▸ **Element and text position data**

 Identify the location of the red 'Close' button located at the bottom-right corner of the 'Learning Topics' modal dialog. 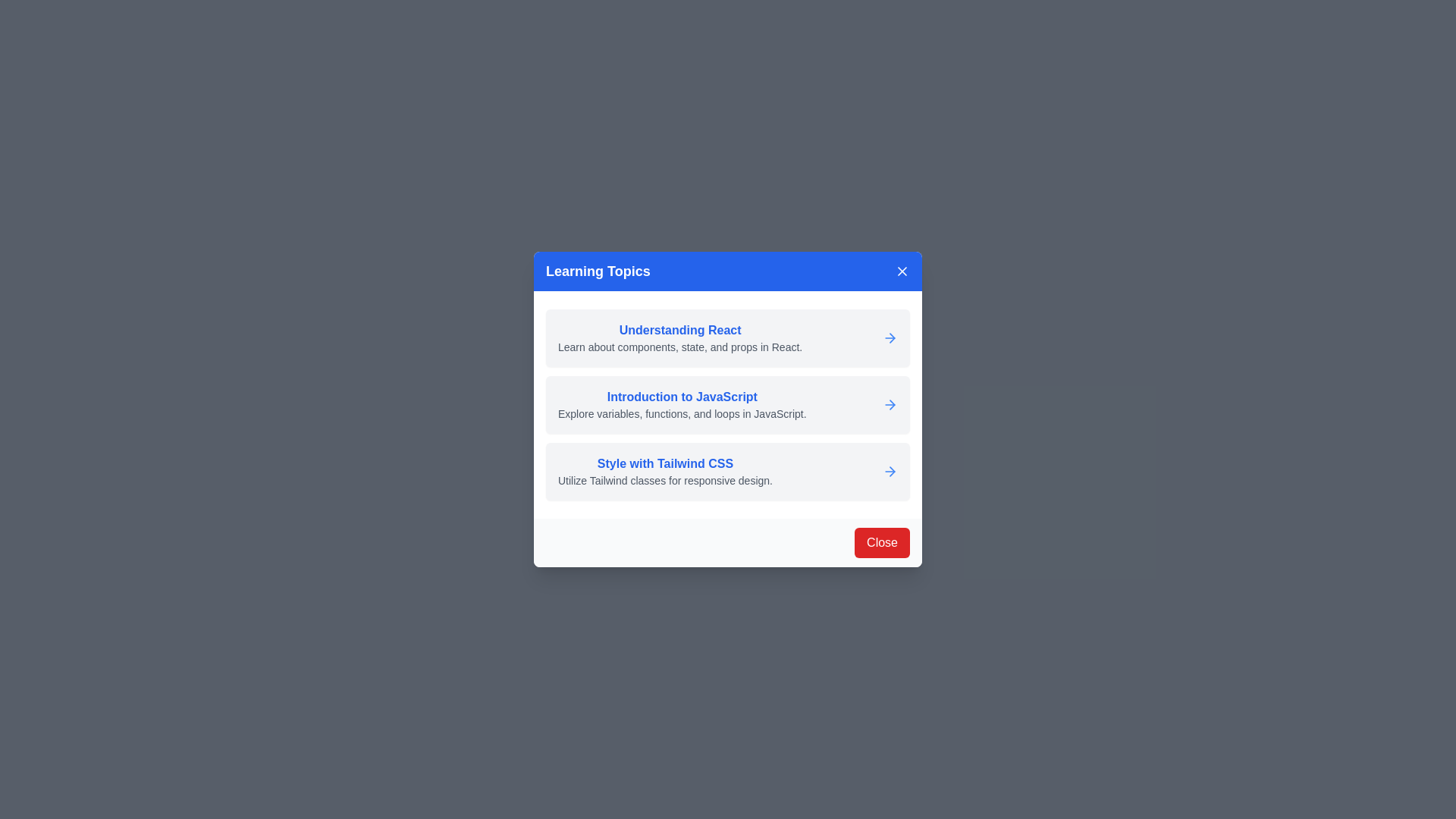
(882, 542).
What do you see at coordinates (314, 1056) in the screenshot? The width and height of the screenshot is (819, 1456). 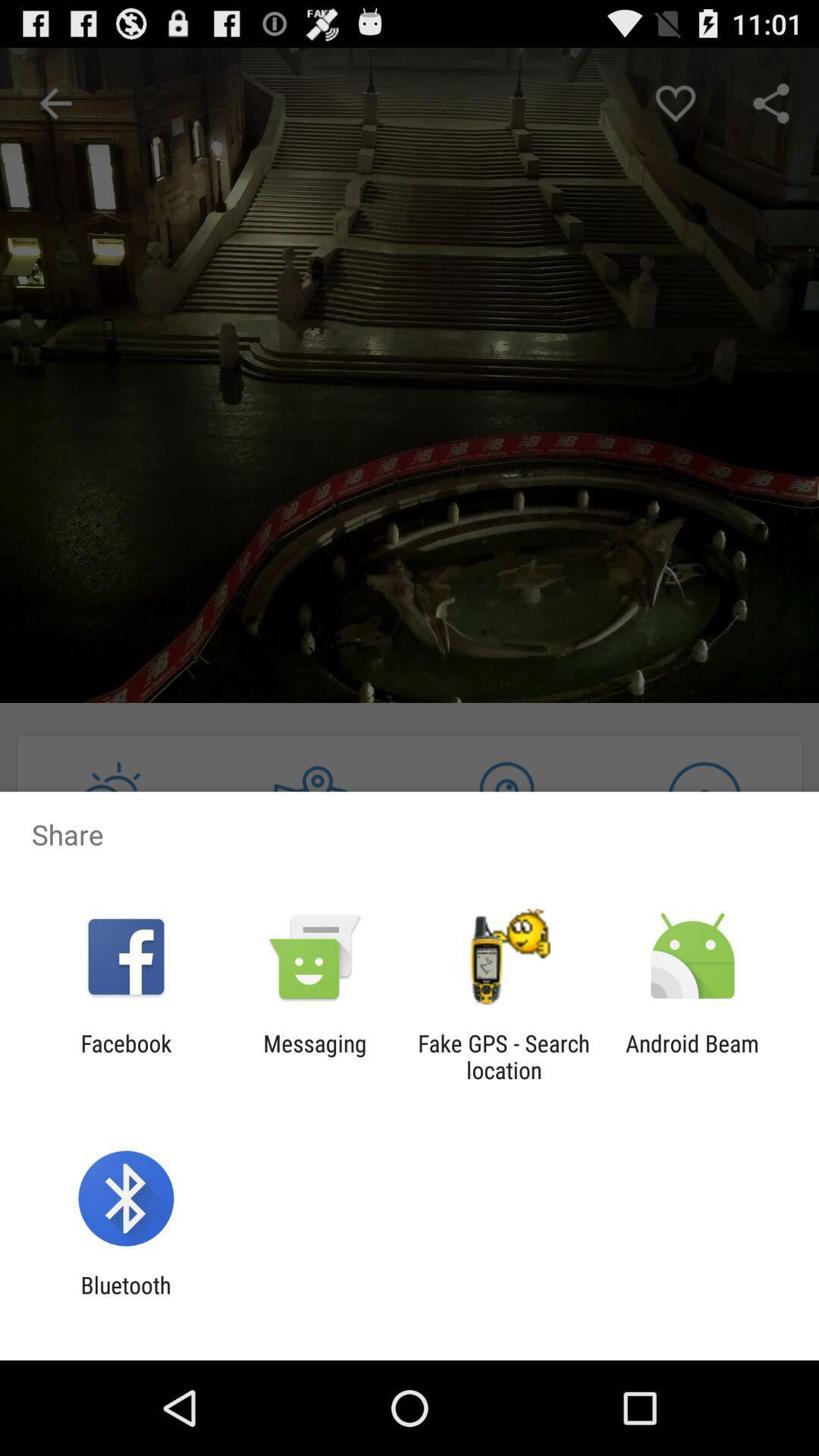 I see `the messaging icon` at bounding box center [314, 1056].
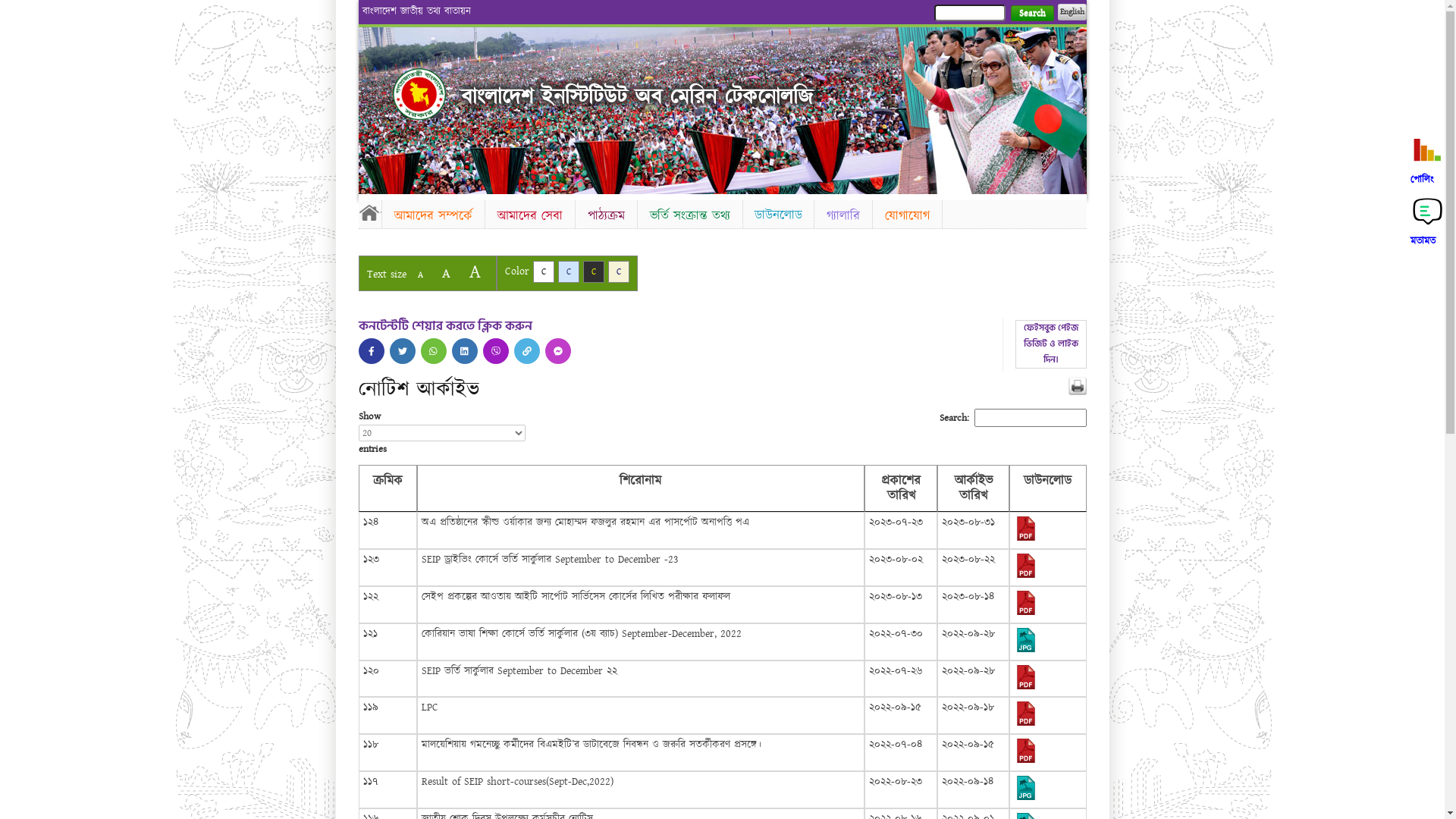 The image size is (1456, 819). Describe the element at coordinates (542, 271) in the screenshot. I see `'C'` at that location.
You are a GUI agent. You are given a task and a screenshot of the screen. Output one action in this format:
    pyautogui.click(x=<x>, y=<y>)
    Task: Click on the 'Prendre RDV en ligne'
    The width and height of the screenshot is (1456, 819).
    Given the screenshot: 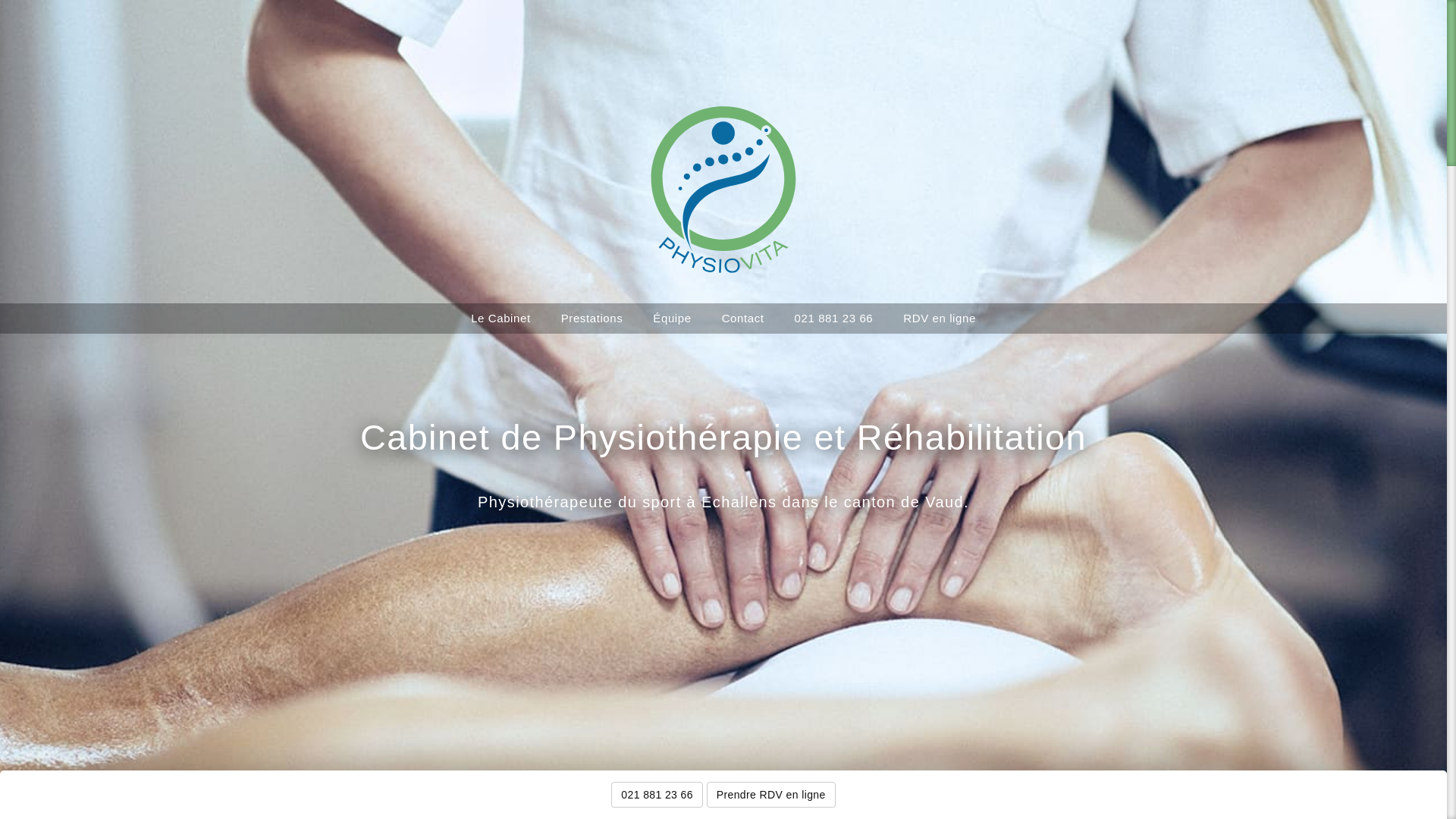 What is the action you would take?
    pyautogui.click(x=771, y=794)
    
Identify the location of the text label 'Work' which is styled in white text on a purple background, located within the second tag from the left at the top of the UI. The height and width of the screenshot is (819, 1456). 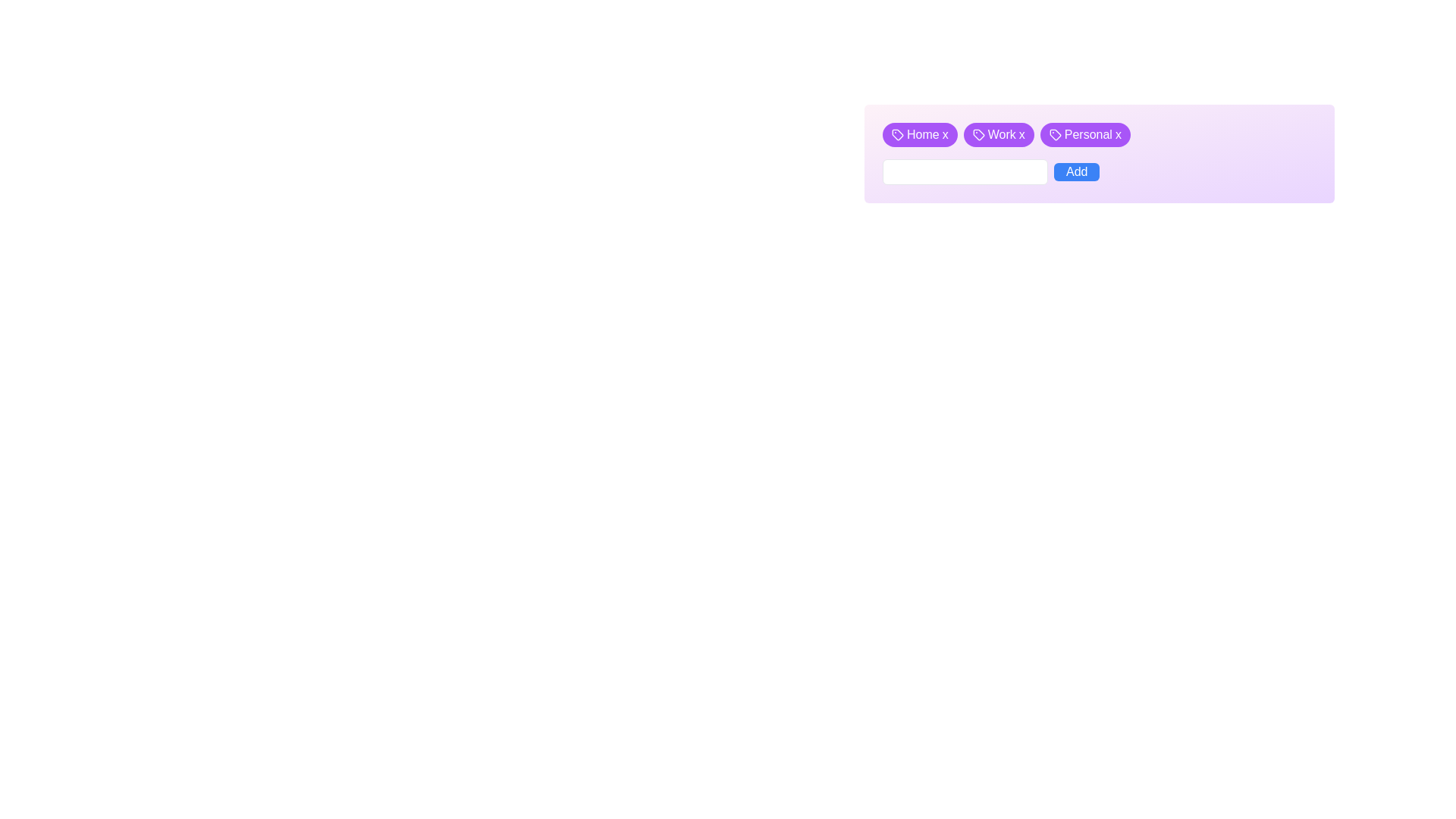
(1002, 133).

▸ **PROMPT**
Copy the data from the start up to and including the line with "(882, 542).", substituting "popup window" for "modal dialog" and changing nothing else. Leave the pictures out.

▸ **SOLUTION FOR THIS PROBLEM**
 Identify the location of the red 'Close' button located at the bottom-right corner of the 'Learning Topics' popup window. 
(882, 542).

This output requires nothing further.